INSTRUCTIONS:
a – In the Ritchie Torres profile below, restate the stretch from "Ritchie Torres' Journey" through "Black LGBTQ congressmen.", swapping every "Bronx" for "Harlem".
b – According to the Ritchie Torres profile below, how many years before the interview did Torres face the lowest stage of his life?

SUPPLIED PASSAGE:
################

Ritchie Torres' Journey to Become the First LGBTQ+ Afro-Latino in Congress
Ritchie Torres had to overcome tremendous odds to become the Democratic nominee from the South Bronx.
Ritchie Torres, the fighter for the Bronx, is steps away from making history as the first-ever LGBTQ Afro-Latino in Congress, and one of two first-ever Black LGBTQ congressmen.
In an exclusive conversation with AL DÍA, the young political hopeful spoke of his past, his present, and his projects for the future of the country.
While it may appear Torres is on a fast-track to public office, he first had to overcome tremendous odds to get to where he is now. Just 14 years ago, Torres faced the lowest stage of his life.
“I had dropped out of college, I was struggling with depression, I lost my grandmother who was one of the most important people in my life,” Torres said.
“I was struggling with a sexual identity crisis, I felt as if the world around me had collapsed. So there were moments when I even thought of taking my own life. And then seven years later I became the youngest elected official in the largest city in America. And seven years after that, here I am as the Democratic nominee for one of the most iconic congressional districts in America,” he continued.

################

DATASET CONTENT:
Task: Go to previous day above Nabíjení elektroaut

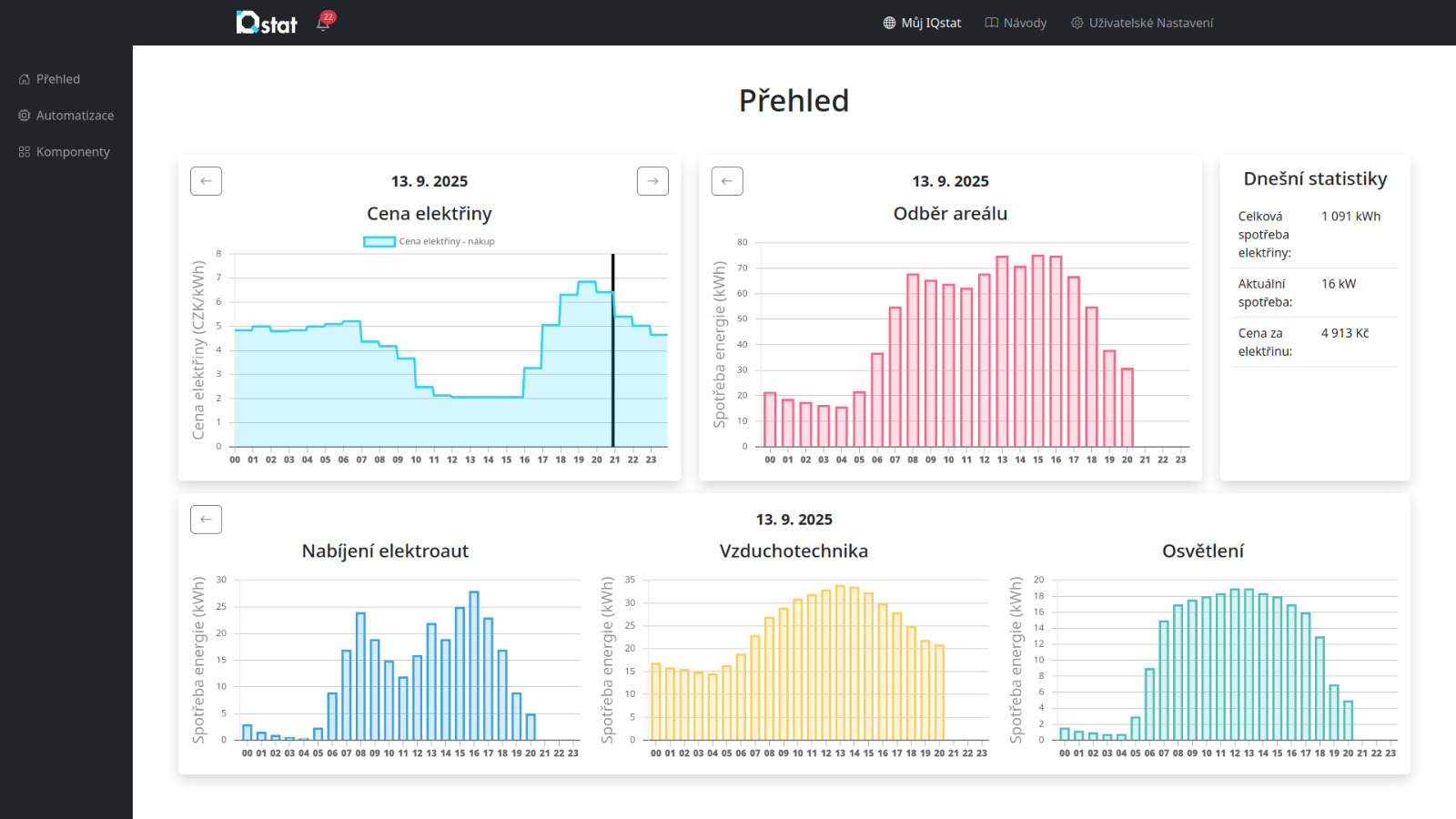Action: (206, 520)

################

RESPONSES BY TASK:
a –
Ritchie Torres' Journey to Become the First LGBTQ+ Afro-Latino in Congress
Ritchie Torres had to overcome tremendous odds to become the Democratic nominee from the South Harlem.
Ritchie Torres, the fighter for the Harlem, is steps away from making history as the first-ever LGBTQ Afro-Latino in Congress, and one of two first-ever Black LGBTQ congressmen.

b – 14 years.